Another aspect of the science is that it takes an enormous amount of energy to melt this much ice. This phase change, from solid ice to liquid water, requires a lot of energy. Some of the energy for this process is coming from the extra heat in our atmosphere as a result of the enormous amount of greenhouse gases we have emitted.
Thus, in a real sense, the melting of Arctic ice is helping to hold down the atmospheric temperature increase.
Locally, some data was recently published by the Lake Champlain Basin Program. The program is managed by Vermont and New York with technical input from many local organizations including those in Quebec. Basin Program Manager Dr. Bill Howland presented the 2012 Report at the Lake Champlain Committee annual meeting in October.
This report, page 32, (www.lcbp.org) states, “Average August surface water temperatures have increased in Lake Champlain as much as 6.80F (3.80C) since monitoring began in 1964. Additionally, the average air temperature in the region increased by 2.20F (1.20C) from 1976 to 2005.”
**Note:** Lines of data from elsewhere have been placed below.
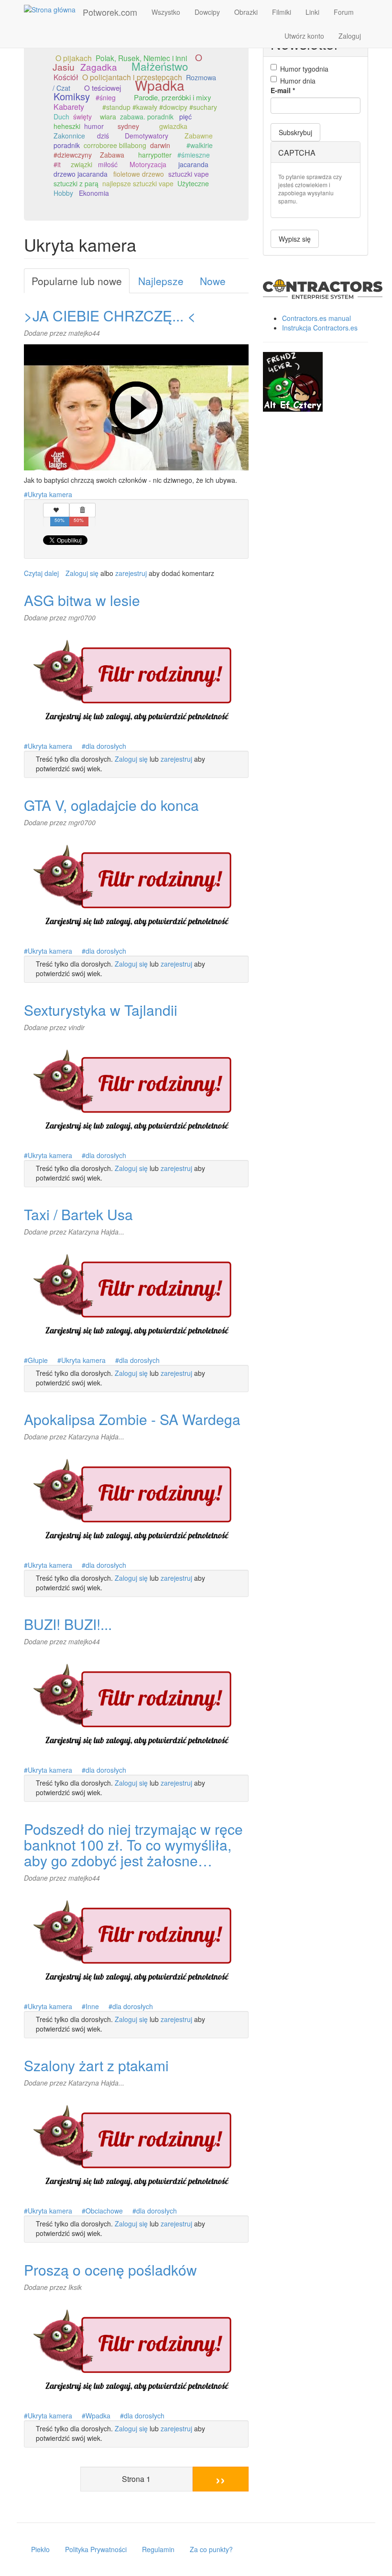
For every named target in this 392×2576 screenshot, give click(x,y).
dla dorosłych (106, 746)
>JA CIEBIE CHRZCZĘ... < (110, 315)
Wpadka (160, 85)
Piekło (40, 2549)
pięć (185, 116)
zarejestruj (131, 573)
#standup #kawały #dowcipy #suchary (159, 107)
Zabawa (112, 155)
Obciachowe (104, 2210)
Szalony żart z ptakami (96, 2065)
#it (57, 164)
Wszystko (166, 12)
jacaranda (193, 164)
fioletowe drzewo (138, 174)
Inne (92, 2006)
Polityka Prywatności (96, 2549)
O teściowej (102, 87)
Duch (61, 116)
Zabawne (199, 135)
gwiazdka (173, 126)
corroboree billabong (115, 145)
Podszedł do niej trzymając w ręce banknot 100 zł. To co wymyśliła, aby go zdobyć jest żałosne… (133, 1845)
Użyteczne (193, 183)
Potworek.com (110, 12)
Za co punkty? (211, 2549)
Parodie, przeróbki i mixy (172, 97)
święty (82, 116)
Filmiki (281, 12)
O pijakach (73, 58)
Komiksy (72, 96)
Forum (344, 12)
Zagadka (98, 66)
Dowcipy (207, 12)
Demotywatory (146, 135)
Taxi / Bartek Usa (78, 1214)
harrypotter (155, 155)
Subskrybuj (295, 132)
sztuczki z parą (76, 183)
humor (94, 126)
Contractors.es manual (316, 318)
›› (220, 2479)
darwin (160, 145)
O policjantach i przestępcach (132, 77)
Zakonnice (69, 135)
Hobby (63, 193)
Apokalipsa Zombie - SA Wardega (132, 1419)
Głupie (38, 1360)
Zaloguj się (81, 573)
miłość (108, 164)
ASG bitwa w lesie (82, 600)
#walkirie (199, 145)
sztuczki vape (188, 174)
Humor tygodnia (304, 69)
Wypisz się (295, 239)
Let’s move from the physical sciences to the business side and see what decisions and data are coming from here. Munich Re is a major re-insurer of other smaller insurance companies. It has just completed a 274-page report, “Severe weather in North America.” It draws on “the most comprehensive natural catastrophe database worldwide.”
“For the first time, it links the rapid rise in North American extreme weather catastrophes to man-made climate change” according to “ThinkProgress.”
Note the bar chart from that report, “Figure 2: Natural catastrophes in North America 1980 – 2011: Number of events”. There are four segments to each of the annual vertical bars as indicated: the small and fairly consistent contribution at the bottom of each bar is from Geophysical events (volcanoes, earthquakes, tsunamis). This makes sense since one might expect these events to be largely random and similar from year to year.